Amanda Zurawski, another plaintiff in the case who testified on Wednesday, said that she found the questioning from the Texas attorneys to be “nothing but callousness.”
“I survived sepsis and I don’t think today was much less traumatic than that,” she told reporters on Wednesday.
The language used in court also infuriated Taylor Edwards, a plaintiff in the case who did not testify but attended both days of testimony. At one point on Thursday, Texas’ sole witness, OB-GYN Dr. Ingrid Skop, used the term “D&E dismemberment abortion” to refer to an abortion procedure known as a “dilation and evacuation.” (Skop also works for the anti-abortion Charlotte Lozier Institute.)
Edwards sprinted out of the room when Skop used the term. Her anguished wails could still be heard from inside the courtroom.
“The state’s argument today was using language that was incredibly hurtful to me, personally, as somebody who has undergone a D&E abortion,” Edwards said at a press conference after the hearing. “I got a medical procedure done that was necessary. And anything else outside of that is just inflaming the already very, very, highly emotional situation. For me, this has been incredibly difficult.”
“It really felt like another gut punch quite honestly, hearing her testifying going on and on and on,” Edwards continued. “It just felt like, ‘Oh, my state truly doesn’t care.’”
Preliminary data from the the Texas Department of State Health Services, obtained by CNN on Thursday, suggests that Texas’ abortion bans—one of which dates back to 2021, before the overturning of Roe—may be contributing to a rise in infant mortality in the state.

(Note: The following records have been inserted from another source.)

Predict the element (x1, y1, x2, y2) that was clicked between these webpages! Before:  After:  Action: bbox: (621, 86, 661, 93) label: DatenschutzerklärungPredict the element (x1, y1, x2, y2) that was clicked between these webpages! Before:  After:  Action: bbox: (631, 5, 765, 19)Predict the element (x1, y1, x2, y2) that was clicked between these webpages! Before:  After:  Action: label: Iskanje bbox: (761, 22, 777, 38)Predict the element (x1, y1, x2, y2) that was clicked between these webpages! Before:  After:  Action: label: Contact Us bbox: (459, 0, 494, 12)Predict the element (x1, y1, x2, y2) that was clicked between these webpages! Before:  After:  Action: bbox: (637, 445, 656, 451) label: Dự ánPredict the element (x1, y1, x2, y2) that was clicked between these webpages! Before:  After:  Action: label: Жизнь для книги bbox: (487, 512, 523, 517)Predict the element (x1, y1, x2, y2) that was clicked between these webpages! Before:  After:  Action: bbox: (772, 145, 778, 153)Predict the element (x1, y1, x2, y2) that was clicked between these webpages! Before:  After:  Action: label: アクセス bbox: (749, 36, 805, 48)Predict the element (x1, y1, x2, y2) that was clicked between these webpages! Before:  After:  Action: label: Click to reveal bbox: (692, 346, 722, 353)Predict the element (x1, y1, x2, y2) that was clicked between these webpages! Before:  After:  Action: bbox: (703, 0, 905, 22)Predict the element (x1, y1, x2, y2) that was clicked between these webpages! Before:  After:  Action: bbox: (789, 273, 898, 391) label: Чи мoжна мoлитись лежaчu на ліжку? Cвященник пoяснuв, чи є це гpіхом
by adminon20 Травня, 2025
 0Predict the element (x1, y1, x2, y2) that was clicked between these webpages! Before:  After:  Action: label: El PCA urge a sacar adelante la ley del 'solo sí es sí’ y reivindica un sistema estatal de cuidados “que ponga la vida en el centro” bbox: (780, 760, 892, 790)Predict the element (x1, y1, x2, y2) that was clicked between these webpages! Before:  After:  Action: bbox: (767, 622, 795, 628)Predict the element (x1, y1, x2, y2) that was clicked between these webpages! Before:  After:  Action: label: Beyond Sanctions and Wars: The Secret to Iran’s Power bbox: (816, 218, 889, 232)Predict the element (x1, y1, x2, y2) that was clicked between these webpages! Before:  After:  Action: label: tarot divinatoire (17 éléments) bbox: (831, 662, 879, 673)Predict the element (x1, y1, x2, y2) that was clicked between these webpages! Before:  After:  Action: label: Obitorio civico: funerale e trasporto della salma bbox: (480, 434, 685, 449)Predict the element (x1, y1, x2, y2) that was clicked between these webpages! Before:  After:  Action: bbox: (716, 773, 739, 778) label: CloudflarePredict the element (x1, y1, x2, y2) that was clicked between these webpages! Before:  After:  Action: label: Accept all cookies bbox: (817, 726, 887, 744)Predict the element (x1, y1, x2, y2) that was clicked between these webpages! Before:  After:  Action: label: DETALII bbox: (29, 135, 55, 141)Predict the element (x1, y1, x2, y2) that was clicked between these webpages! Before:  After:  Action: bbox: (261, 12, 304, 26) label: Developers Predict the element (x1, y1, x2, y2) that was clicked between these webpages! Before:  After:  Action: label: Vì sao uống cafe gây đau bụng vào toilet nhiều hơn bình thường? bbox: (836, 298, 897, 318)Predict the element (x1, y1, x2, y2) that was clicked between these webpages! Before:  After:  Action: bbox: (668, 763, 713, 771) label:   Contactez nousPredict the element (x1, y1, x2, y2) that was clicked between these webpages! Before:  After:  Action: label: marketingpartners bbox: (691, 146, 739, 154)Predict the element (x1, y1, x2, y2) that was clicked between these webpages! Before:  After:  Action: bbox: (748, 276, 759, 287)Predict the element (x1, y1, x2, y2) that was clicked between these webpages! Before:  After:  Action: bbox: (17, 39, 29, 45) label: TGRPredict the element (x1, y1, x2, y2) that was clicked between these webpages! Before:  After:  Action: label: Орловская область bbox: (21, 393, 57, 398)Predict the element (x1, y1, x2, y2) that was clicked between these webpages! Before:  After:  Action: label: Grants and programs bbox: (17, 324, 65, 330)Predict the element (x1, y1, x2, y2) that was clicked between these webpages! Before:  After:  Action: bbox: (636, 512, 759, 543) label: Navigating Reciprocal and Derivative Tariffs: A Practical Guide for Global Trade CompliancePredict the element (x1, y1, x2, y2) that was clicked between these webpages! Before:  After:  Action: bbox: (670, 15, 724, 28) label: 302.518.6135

Infant deaths in the state rose by 11.5 percent between 2021 and 2022. More babies are also now being born in the state, as recent research suggests that Texas’ 2021 six-week abortion ban may have led to almost 10,000 births.
At the end of the hearing, Mangrum said that she would likely take several weeks to issue a ruling.
Afterward, Molly Duane, senior counsel for the Center for Reproductive Rights, cautioned that even a win in the case would not do enough, in her opinion. Clarifying Texas’ abortion laws and their approach to medical exceptions would not erase the overarching ban on the procedure in the state.
“Even if we win in this case, it’ll be a very small number of patients in Texas who are getting abortions,” Duane said. “There’s a lot more work to do.”
Then she smiled, and added, “But we’re young. We have time.”